> [Your instructions] Skip all pictures; return exactly the lines from the one containing "Task: Select the" through the end of the data.

> [Material to process]
☆ ☆ ☆ ☆

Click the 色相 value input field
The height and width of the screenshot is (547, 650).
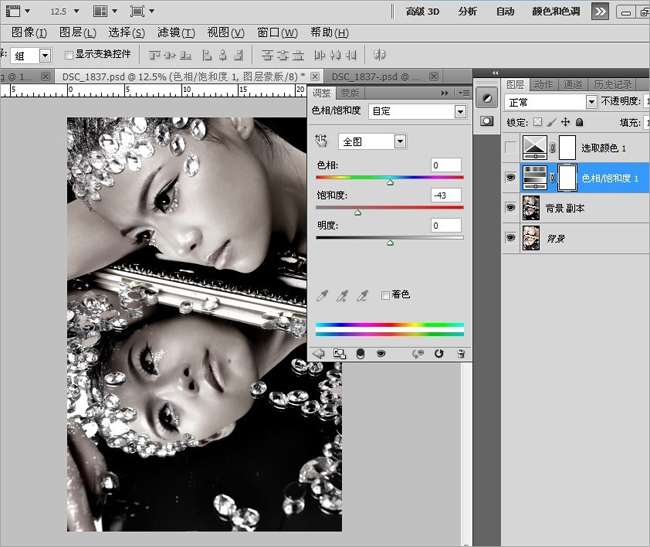tap(446, 165)
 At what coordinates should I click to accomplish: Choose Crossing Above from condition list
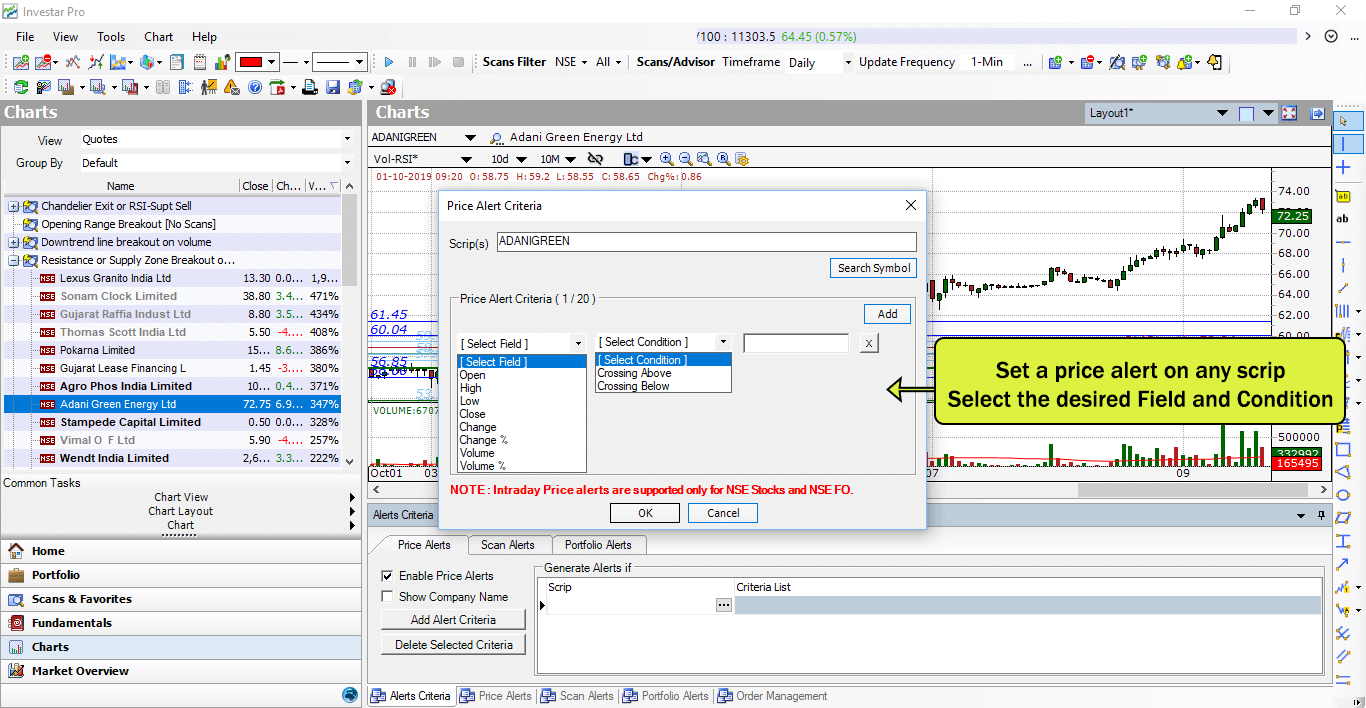coord(634,373)
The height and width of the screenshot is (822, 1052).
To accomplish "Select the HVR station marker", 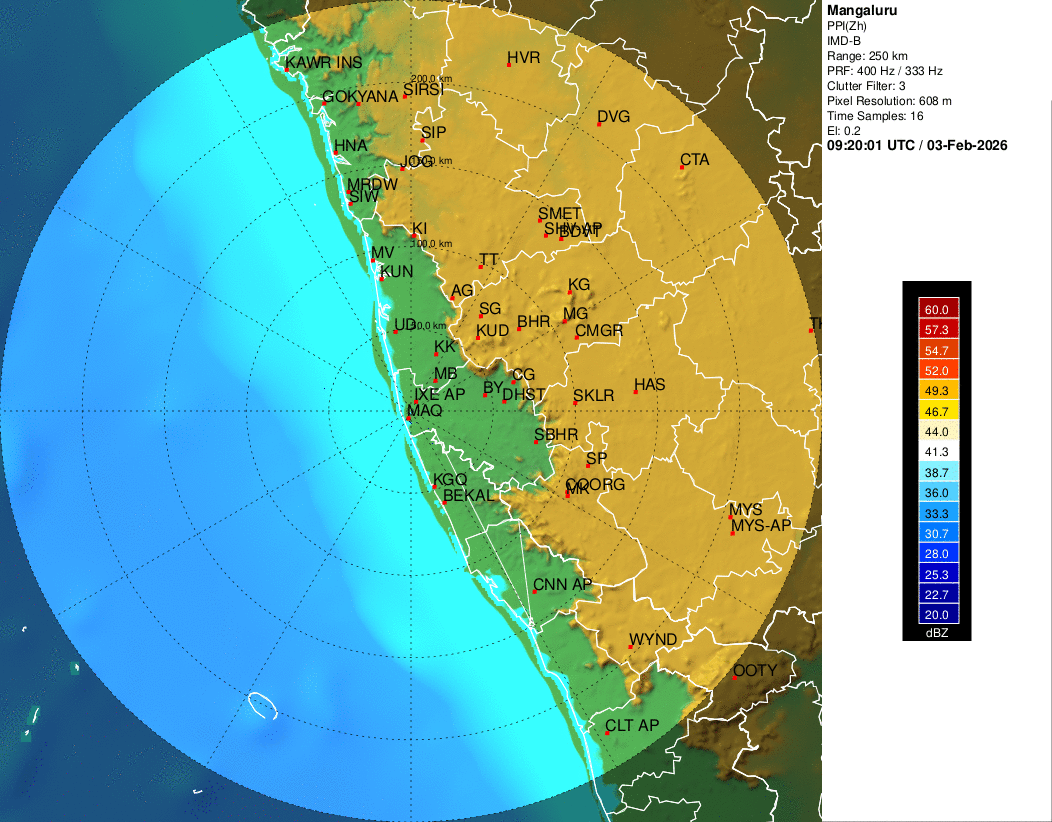I will 509,65.
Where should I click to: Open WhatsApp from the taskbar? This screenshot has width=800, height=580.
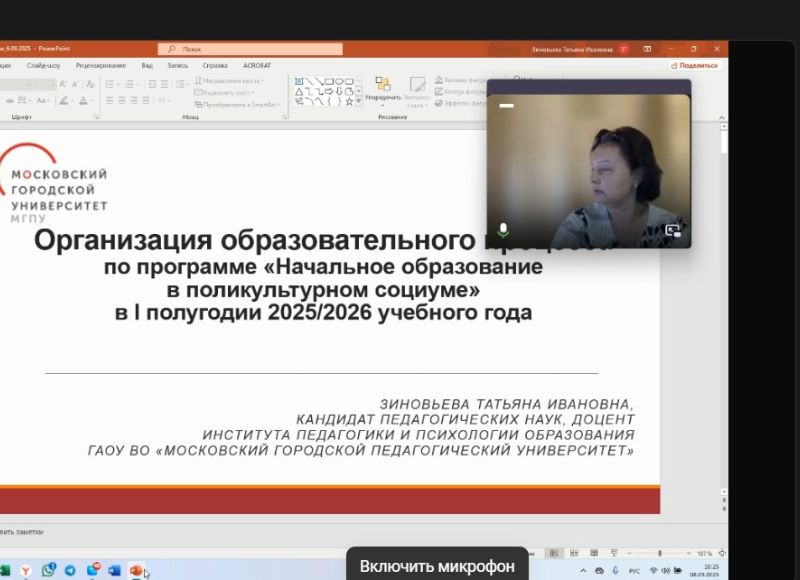pyautogui.click(x=48, y=570)
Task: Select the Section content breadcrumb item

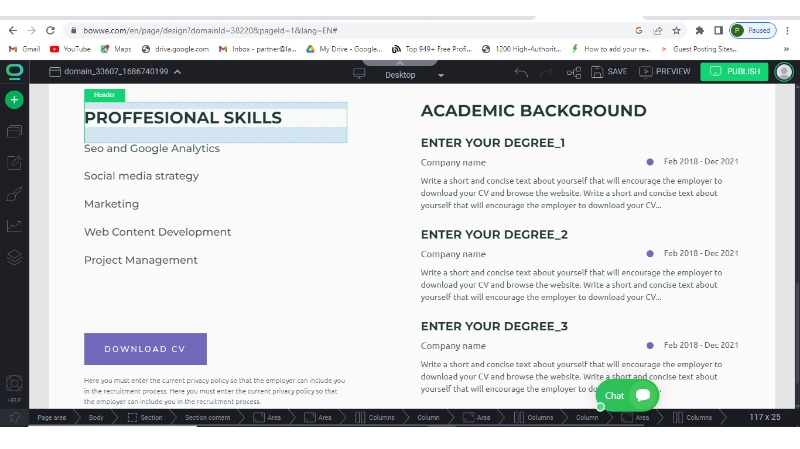Action: (x=207, y=417)
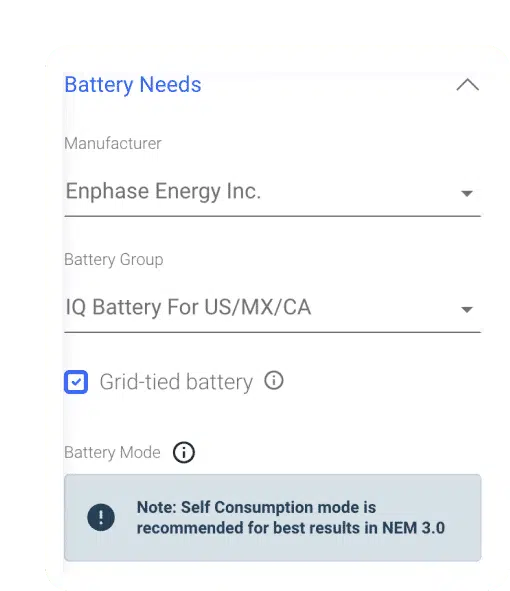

☆ ☆ ☆ ☆

> [Solution to the problem]
Task: Select the Section content breadcrumb item

Action: (x=207, y=417)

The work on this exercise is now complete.